Our view: Post in line Q2 results, we remain constructive on DIR. No doubt, the normalization of industrial fundamentals is well underway. Indeed, occupancy will likely slide a bit more in the months ahead. Taking a step back, though, we continue to see a solid setup for organic NOI and FFOPU growth to accelerate through 2025. As well, we’re encouraged by progress on developments, providing an incremental source of growth, while an active capital recycling program is moving asset quality up the curve. Bottom line, we see an attractive entry. Outperform, $16 PT intact.
Key points:
Organic growth in good shape, even with occupancy slide; pace should build next year. Excluding expansions, SP NOI rose 4.7% YoY (+6% YTD), as higher rents more than offset lower occupancy. Notably, leasing spreads accelerated to +56%, while in-place occupancy fell to 95% (-70 bps QoQ, -260 bps YoY). As fundamentals continue to normalize, occupancy will likely slip a little further in Q3. Yet, supported by demand from broad-user groups (e.g., manufacturing, distribution, food/beverage), DIR sees occupancy rising by year-end to prior year levels (~96%). All said, considering 50% of GLA maturing through 2025 is in ON and QC with an ~80% mark-to-market opportunity on in-place rents, coupled with an anticipated easing of new supply pressures, we see good support for DIR’s unchanged mid-single-digit % 2024 SP NOI growth guide, with an acceleration teed up for next year.
Capital recycling on the agenda, with proceeds earmarked for portfolio high-grading. In Q2 and Q3-to-date, DIR sold $50MM of non-core assets in SK and Europe at a ~5% cap rate (on market rents), or ~11% above IFRS values. Amid good demand from users, a further $50MM of sales are in discussions in Canada and Europe. We expect proceeds to be redeployed into the development program and its private capital JVs. On the former, DIR made good progress with $88MM of substantially completed projects in Q2 and post-Q2, along with 550K sf of new/conditional leasing. The remaining active pipeline totals ~$200MM, with completions through 2025 at attractive 6.6% unlevered yields.
Still see decent growth. Our 2024E-25E FFOPU are $1.00 (-$0.01) & $1.10, with our 2026E introduced at $1.13. Revisions reflect lower NOI (partly from dispositions), largely offset by lower net interest costs. Our 2023A-25E CAGR remains strong at 6%, relatively close to its industrial peers (5%) and ahead of the sector (3%). Our current and one-year forward NAVPU are intact at $15.50 and $17.50, with the latter implying 13% YoY growth.

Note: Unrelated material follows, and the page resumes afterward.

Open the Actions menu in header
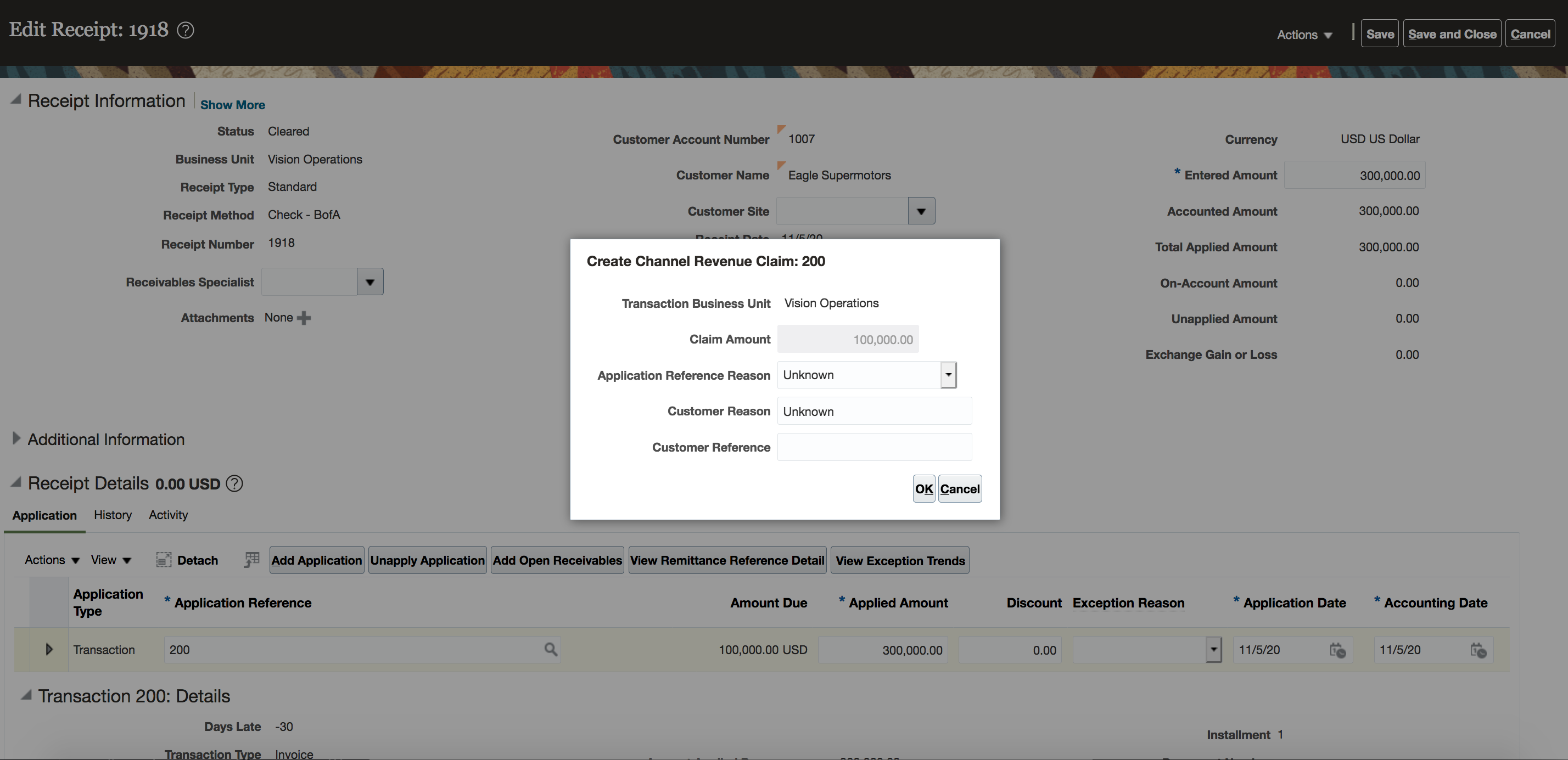Image resolution: width=1568 pixels, height=760 pixels. coord(1304,35)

Maintaining Outperform, $16 PT, with no change in our FWD NAV or target multiple. DIR is trading at 17% below NAV (6.5% implied cap/14x 2025E AFFO), in line with its industrial comps and above our universe (22% NAV discount). We continue to see a discounted entry point to a name with a strong growth outlook in a preferred subsector, healthy balance sheet, improving asset quality, and multiple avenues to create value.